Content starts

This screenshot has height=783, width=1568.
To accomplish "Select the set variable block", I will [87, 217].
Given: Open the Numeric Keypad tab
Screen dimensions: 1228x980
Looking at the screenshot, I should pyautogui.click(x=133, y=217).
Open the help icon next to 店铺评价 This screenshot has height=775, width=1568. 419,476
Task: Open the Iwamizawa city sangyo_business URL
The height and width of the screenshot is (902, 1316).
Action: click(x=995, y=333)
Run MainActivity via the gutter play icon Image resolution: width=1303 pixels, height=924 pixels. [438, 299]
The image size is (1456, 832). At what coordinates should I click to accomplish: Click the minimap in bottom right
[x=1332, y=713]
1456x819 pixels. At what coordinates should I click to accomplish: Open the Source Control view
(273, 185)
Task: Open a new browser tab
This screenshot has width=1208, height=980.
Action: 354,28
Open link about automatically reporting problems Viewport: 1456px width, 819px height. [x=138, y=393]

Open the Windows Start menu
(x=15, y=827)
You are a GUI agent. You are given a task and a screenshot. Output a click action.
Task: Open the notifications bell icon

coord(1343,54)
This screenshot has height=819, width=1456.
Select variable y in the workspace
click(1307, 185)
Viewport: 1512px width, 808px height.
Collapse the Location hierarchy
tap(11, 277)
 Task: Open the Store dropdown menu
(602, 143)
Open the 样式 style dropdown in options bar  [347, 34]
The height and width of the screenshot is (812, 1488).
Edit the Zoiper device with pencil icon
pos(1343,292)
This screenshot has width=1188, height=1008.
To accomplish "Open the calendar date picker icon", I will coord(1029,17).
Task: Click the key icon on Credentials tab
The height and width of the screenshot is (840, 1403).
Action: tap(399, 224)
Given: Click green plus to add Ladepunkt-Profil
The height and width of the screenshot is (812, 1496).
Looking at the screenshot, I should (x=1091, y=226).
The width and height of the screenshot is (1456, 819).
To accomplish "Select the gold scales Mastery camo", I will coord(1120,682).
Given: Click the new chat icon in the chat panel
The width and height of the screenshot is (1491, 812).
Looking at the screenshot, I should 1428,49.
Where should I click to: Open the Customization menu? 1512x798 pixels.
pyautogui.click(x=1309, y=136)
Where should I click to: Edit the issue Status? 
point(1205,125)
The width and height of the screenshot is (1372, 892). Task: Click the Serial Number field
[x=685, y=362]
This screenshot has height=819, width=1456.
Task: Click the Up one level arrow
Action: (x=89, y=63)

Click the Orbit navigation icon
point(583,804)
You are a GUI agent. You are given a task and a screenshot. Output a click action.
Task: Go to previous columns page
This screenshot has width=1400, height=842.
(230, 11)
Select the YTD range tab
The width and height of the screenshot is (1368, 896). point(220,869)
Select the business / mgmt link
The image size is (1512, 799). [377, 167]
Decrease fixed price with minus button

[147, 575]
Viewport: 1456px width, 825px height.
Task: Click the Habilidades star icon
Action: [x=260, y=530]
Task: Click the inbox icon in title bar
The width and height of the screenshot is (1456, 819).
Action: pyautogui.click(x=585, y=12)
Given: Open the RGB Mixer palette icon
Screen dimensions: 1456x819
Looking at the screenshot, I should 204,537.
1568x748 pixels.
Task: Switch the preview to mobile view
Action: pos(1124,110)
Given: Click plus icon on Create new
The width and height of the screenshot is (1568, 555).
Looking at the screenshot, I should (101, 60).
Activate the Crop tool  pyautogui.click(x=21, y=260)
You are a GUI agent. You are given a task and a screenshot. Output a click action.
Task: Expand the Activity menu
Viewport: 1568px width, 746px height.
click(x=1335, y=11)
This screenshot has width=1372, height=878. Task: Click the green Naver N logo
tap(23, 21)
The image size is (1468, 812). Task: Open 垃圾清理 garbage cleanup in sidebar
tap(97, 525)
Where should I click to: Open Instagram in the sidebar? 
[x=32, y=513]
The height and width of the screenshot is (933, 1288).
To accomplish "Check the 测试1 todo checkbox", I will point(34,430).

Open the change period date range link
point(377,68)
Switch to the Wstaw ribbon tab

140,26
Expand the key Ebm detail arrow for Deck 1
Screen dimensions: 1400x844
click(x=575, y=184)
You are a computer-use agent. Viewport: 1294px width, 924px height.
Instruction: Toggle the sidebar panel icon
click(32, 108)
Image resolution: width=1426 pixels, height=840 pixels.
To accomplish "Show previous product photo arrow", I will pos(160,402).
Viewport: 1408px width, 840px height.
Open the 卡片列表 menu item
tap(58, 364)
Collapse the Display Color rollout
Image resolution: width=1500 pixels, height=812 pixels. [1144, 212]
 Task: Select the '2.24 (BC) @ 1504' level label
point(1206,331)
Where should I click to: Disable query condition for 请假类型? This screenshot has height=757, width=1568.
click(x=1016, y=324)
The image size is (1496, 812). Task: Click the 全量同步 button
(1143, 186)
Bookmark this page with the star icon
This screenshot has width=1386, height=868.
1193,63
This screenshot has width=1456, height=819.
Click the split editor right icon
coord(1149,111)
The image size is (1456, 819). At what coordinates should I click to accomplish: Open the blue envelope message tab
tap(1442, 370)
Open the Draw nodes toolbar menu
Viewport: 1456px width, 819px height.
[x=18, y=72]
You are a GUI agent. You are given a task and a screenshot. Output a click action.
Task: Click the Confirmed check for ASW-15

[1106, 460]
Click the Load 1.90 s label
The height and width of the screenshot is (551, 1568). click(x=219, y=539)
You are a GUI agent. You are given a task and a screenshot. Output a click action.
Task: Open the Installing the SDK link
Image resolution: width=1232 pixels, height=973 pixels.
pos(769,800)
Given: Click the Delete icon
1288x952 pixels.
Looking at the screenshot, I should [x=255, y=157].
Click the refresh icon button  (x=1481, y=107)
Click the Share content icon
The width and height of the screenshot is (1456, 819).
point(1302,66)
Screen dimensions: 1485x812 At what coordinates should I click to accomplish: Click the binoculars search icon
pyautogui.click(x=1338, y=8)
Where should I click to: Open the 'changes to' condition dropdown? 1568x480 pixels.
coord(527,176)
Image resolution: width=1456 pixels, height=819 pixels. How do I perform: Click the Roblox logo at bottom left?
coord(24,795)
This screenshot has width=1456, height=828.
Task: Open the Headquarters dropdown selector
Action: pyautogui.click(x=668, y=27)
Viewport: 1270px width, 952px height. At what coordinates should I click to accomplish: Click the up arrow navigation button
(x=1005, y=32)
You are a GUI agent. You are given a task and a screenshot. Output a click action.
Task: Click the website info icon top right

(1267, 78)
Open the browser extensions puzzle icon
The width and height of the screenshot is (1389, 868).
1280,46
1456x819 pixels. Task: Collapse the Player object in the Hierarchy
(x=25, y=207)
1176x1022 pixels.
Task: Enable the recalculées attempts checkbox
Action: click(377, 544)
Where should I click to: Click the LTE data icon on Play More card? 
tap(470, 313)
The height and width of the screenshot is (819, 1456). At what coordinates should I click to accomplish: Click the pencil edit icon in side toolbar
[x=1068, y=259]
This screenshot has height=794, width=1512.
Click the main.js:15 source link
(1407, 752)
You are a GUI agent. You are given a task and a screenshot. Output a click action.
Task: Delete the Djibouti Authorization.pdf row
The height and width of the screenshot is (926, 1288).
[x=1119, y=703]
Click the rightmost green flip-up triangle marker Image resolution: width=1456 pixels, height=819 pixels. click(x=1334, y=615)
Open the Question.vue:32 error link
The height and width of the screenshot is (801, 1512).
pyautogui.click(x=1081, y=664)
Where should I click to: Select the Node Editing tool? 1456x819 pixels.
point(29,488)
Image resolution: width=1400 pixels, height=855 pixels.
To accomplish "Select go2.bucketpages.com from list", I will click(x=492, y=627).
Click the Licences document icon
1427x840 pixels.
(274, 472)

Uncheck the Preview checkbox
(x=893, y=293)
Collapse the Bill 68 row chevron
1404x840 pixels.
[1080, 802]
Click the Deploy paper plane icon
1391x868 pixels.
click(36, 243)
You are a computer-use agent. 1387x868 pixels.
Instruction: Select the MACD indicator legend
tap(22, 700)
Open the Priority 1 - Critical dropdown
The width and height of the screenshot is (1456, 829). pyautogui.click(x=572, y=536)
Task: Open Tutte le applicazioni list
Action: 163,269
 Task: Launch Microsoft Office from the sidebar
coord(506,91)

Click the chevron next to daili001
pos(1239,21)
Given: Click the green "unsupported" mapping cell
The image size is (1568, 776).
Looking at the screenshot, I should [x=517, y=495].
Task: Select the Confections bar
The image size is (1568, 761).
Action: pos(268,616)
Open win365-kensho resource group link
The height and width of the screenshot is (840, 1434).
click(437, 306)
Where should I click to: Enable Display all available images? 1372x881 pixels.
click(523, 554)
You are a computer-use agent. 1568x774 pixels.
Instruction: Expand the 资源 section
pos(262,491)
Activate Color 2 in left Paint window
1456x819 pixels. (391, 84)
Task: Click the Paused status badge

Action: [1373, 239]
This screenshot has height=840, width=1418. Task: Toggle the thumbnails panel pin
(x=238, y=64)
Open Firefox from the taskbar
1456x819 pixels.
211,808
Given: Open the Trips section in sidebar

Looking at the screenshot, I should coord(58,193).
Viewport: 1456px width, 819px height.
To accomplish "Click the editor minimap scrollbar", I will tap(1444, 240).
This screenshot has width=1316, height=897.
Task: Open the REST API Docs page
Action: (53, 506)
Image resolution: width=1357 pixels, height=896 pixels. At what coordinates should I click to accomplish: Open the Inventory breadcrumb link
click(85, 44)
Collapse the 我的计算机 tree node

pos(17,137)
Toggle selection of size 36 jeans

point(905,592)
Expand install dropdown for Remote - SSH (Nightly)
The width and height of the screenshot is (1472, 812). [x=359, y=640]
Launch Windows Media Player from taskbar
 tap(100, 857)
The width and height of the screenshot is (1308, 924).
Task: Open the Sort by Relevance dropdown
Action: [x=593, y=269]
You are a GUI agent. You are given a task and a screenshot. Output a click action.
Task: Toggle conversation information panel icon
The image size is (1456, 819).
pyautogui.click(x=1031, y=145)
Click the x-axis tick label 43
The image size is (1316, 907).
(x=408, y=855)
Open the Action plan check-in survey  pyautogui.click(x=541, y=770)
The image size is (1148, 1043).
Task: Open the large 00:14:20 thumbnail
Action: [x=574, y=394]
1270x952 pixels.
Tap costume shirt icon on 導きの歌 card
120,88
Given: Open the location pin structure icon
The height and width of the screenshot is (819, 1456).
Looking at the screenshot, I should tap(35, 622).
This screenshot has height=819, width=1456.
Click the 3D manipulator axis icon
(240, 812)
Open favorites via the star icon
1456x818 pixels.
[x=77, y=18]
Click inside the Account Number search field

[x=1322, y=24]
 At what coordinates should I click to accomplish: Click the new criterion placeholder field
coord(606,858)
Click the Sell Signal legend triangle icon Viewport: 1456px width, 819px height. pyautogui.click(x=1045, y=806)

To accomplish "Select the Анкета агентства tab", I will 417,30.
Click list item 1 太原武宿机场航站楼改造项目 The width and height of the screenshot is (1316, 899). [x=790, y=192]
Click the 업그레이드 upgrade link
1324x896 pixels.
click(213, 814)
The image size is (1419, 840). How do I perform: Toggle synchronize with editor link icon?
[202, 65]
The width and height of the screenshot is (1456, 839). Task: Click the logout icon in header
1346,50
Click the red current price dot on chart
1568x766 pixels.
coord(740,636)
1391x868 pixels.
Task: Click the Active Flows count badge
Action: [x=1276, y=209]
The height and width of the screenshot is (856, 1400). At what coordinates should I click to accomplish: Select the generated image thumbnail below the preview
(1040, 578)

Content ends

▶ [What you should do]
All that should be written out is the stretch of lines above between the one holding "Click the main.js:15 source link" and the one holding "Click the Deploy paper plane icon", inclusive, exactly as given.

▶ [Written response]
Click the main.js:15 source link
(1407, 752)
You are a GUI agent. You are given a task and a screenshot. Output a click action.
Task: Delete the Djibouti Authorization.pdf row
The height and width of the screenshot is (926, 1288).
[x=1119, y=703]
Click the rightmost green flip-up triangle marker Image resolution: width=1456 pixels, height=819 pixels. click(x=1334, y=615)
Open the Question.vue:32 error link
The height and width of the screenshot is (801, 1512).
pyautogui.click(x=1081, y=664)
Where should I click to: Select the Node Editing tool? 1456x819 pixels.
point(29,488)
Image resolution: width=1400 pixels, height=855 pixels.
To accomplish "Select go2.bucketpages.com from list", I will click(x=492, y=627).
Click the Licences document icon
1427x840 pixels.
(274, 472)

Uncheck the Preview checkbox
(x=893, y=293)
Collapse the Bill 68 row chevron
1404x840 pixels.
[1080, 802]
Click the Deploy paper plane icon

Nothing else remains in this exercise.